Looking out towards the Atlantic Ocean, the Georgetown lighthouse sits at the mouth of Winyah Bay leading in to historic Georgetown ten miles away. Many of the locals around Georgetown call it the North Island lighthouse as it sits on North island and some didn’t even know what I was talking about when I referred to it as the Georgetown lighthouse. It is after all, about twelve miles away from Georgetown by boat on North Island. The first lighthouse on the island was built of wood in 1801and the lantern was lit with, at that time, plentiful whale oil. Two years later everything was washed away by a storm. Another lighthouse was built of brick in 1812 but major damage during the Civil War put an end to its usefulness.
The present Georgetown lighthouse rose from the ashes in 1867. It’s the oldest active lighthouse in South Carolina and stands eighty-seven feet high with six foot thick walls at the base. It has one hundred and twenty-four spiral stairs inside cut from solid stone instead of the more common cast iron. A simple but stately two-story keepers house just in front of the lighthouse, all surrounded by a white picket fence once finished off the scene. Now only the lighthouse remains along with the cistern and a few small buildings that were built more recently.
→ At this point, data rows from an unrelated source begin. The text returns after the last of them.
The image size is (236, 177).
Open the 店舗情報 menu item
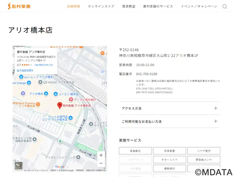(73, 6)
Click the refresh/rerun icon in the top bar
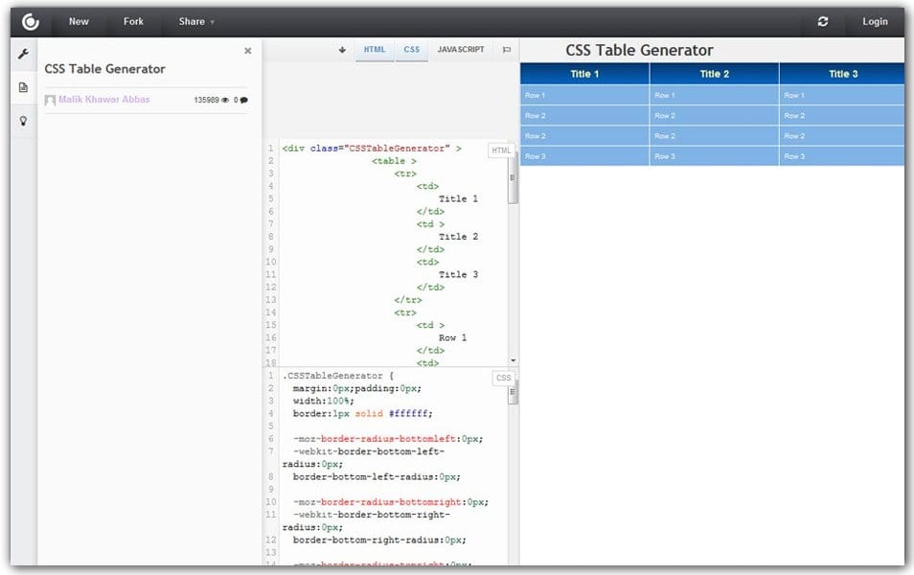Image resolution: width=914 pixels, height=575 pixels. 823,21
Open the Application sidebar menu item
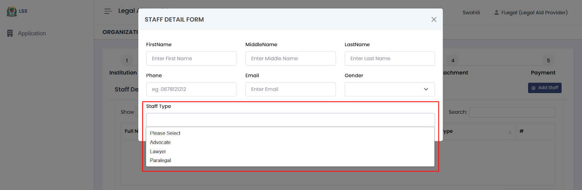582x190 pixels. pyautogui.click(x=32, y=33)
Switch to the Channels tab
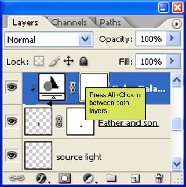 click(69, 22)
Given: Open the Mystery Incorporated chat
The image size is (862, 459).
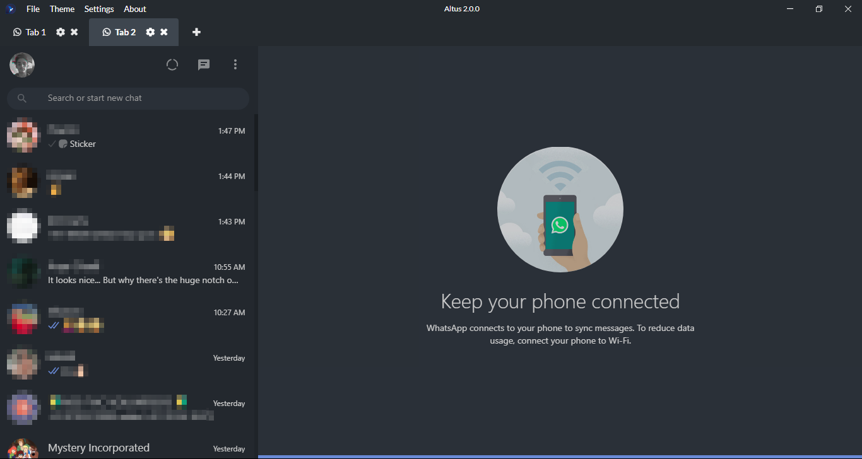Looking at the screenshot, I should point(126,448).
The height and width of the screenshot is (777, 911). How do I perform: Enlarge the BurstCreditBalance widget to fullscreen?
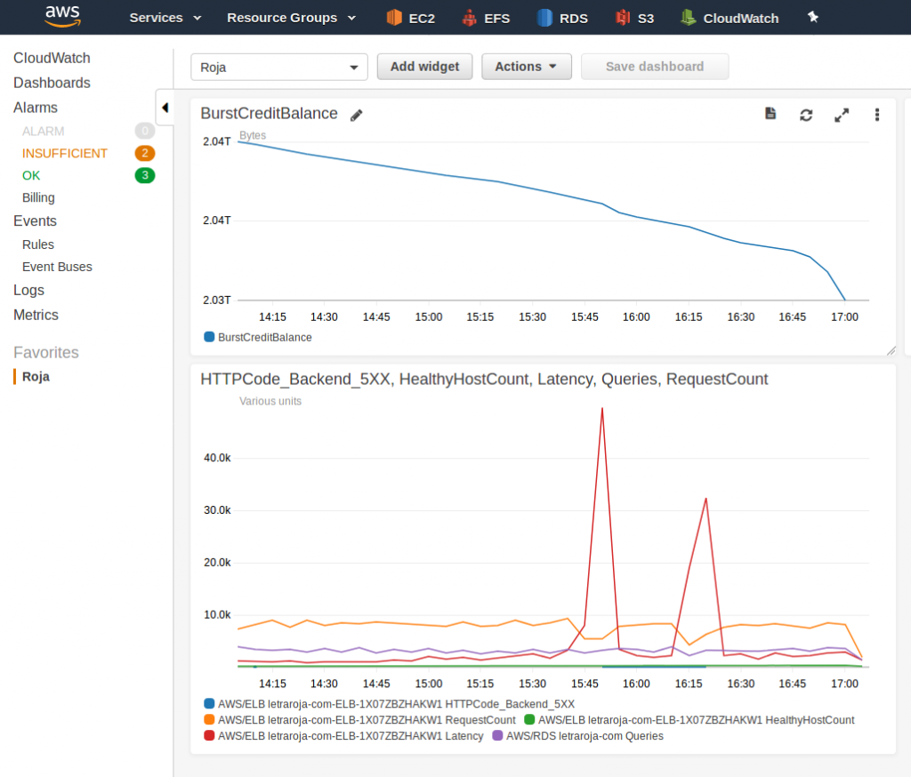(x=842, y=115)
You can only reach the Georgetown lighthouse by boat. The day we visited it was foggy. Not just a little foggy but “can’t see anything” foggy. I asked a fishermen for directions and he pointed the way with reservation but wished us good luck as we put our small boat in the water. I figured it could only get better and eventually the fog would lift. We hugged the shoreline for a mile or two, then made a left, crossing the bay. That would, according to his directions, land us at the lighthouse. The interesting thing about lighthouses is that when you most need them they may not be of any assistance. Just as I was almost ready to admit defeat and turn back with nothing but thick fog surrounding us, we practically ran into the beach. The lighthouse beacon normally seen from about fifteen miles away was only a faint beam of light struggling unsuccessfully to peer out through the dense cloud of white soup. If we had been a ship instead of a twelve-foot aluminum boat we most certainly would have beached ourselves hard on the island. Fog horns, although used in the northern states, were not commonly employed in southern lighthouses. Mariners simply had to sit tight in conditions of fog until it lifted before trying to enter an area along the coast.